You know what? Because of a glitch I can no longer edit editorials directly in TopCoder. Also, since minuses indicate people don't like incomplete editorials in forums. I am going to use my blog to post WIP editorial previews. How about that?

## RockPaperScissors problem

Problem statement. You have up to **n** dice with different rock, paper , scissors probabilities. Because you are a lunatic and very bored, you are playing against your **n** dice. Each time you decide a gesture (rock, paper, scissors) to play against the next die you pick. A die is picked uniformly at random from all the dice inside the bag, then it is thrown and removed from the set of bags. For every victory you get 3 points, for every tie 1 point. You play until you run out of dice.

I must thank **ffao** for telling me a much needed solution that is viable to explain. As you can see, my job is to make short explanations much longer.

## The strategy

In the top level, the problem involves the following logic: At each turn, you will remember a list of the results so far: E.g: (Rock - Scissors - Scissors - Rock - Paper - ... ). Based on the past results, you need to find out the probability of the next die result being Rock, Scissors or Paper. We will call these P(Rock), P(Scissors), P(Paper)
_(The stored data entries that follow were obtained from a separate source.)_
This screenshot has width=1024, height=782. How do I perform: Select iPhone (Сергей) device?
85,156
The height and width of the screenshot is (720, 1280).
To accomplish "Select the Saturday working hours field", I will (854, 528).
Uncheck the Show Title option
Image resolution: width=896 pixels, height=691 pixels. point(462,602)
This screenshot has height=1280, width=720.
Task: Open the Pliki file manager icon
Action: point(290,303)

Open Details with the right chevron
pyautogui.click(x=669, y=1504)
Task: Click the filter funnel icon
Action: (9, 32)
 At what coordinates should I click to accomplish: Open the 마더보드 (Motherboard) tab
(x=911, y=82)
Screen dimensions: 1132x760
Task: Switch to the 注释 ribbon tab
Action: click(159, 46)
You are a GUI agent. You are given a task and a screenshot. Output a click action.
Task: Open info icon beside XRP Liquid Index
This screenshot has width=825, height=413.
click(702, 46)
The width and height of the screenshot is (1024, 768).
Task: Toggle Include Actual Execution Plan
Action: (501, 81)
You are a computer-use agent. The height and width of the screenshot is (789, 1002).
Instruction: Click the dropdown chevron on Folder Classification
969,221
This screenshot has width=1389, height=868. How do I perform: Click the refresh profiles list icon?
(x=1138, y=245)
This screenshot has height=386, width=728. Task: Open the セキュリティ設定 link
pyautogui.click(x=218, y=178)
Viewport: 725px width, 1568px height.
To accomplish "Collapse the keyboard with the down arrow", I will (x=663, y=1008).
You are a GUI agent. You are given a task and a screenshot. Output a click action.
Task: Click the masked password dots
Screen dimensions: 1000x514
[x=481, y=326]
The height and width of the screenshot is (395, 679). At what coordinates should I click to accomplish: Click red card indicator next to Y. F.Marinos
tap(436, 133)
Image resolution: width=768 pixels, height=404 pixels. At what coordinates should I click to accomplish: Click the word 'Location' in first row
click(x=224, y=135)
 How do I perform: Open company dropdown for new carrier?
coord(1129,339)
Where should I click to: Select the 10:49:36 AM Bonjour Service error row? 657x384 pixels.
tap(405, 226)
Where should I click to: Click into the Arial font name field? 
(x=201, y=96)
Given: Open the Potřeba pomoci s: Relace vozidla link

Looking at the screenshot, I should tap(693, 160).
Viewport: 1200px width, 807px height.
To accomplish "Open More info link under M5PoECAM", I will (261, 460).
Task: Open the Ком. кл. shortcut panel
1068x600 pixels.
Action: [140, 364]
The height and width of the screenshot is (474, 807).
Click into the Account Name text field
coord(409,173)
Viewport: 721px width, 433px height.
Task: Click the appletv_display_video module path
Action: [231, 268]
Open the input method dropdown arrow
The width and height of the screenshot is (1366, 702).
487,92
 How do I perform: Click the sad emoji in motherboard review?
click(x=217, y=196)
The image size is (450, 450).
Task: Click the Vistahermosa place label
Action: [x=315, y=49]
If you pick your play to be "Paper", the *expected* score would be: 3*P(Rock) + 3*P(Paper). Because
there is a P(Rock) probability you will earn 3 points and a P(Paper) probability for a tie. Similarly,
playing scissors has an *expected* score of ( 3*P(Paper) + P(Scissors) ) and playing rock yields
(3*P(Scissors) + P(Rock) ). The best decision is the one that has the best expected score, if we follow this
decision in every turn, the expected total score will be maximized.

## Past results

The strategy is currently based on the sequence of past results. The problem is that with **n** <= 50, there
are far too many possible different such sequences. The work around involves to notice that the probabilities
P(Rock), P(Scissors) and P(Paper) are based on the probability that each die would be picked in the next turn.

P(Rock) = Sum( For each die i, P( Die i is picked in the next throw) * P(Throwing Die i yields Rock) )

Initially, the probabilities to pick each die are 1/**n**. These probabilities will change after
a sequence of moves. Depending on the results so far, some dice could be more likely than others.

A key observation is that, given a sequence of past results, the actual order of the results does
not change the probabilities that each die that could still be inside the bag. For example, consider
the results sequences : Rock-Rock-Scissors and Scissors-Rock-Rock. Each combination of 3 dice that
can give the first result can also give the second result. Thanks to this observation, we only need to
remember the number of Rock, Scissors and Paper results we have seen. We will call these numbers
**r**, **s** and **p**, respectively.

## Expected turn probability

There are O(**n**^{3}) triples (**r**, **s**, **p**). We could make a solution
based on recursion: F(**r**, **s**, **p**) gives us the expected score after we have seen
a total of **r** rocks, **s** scissors and **p** papers. There is another approach
though that works nicer in this problem. Note that your decision only has an effect on your score, but it
does not have an effect on which dies are thrown and what face they show. The expected value
is a linear map. The expected total score
is equal to the expected score for each turn.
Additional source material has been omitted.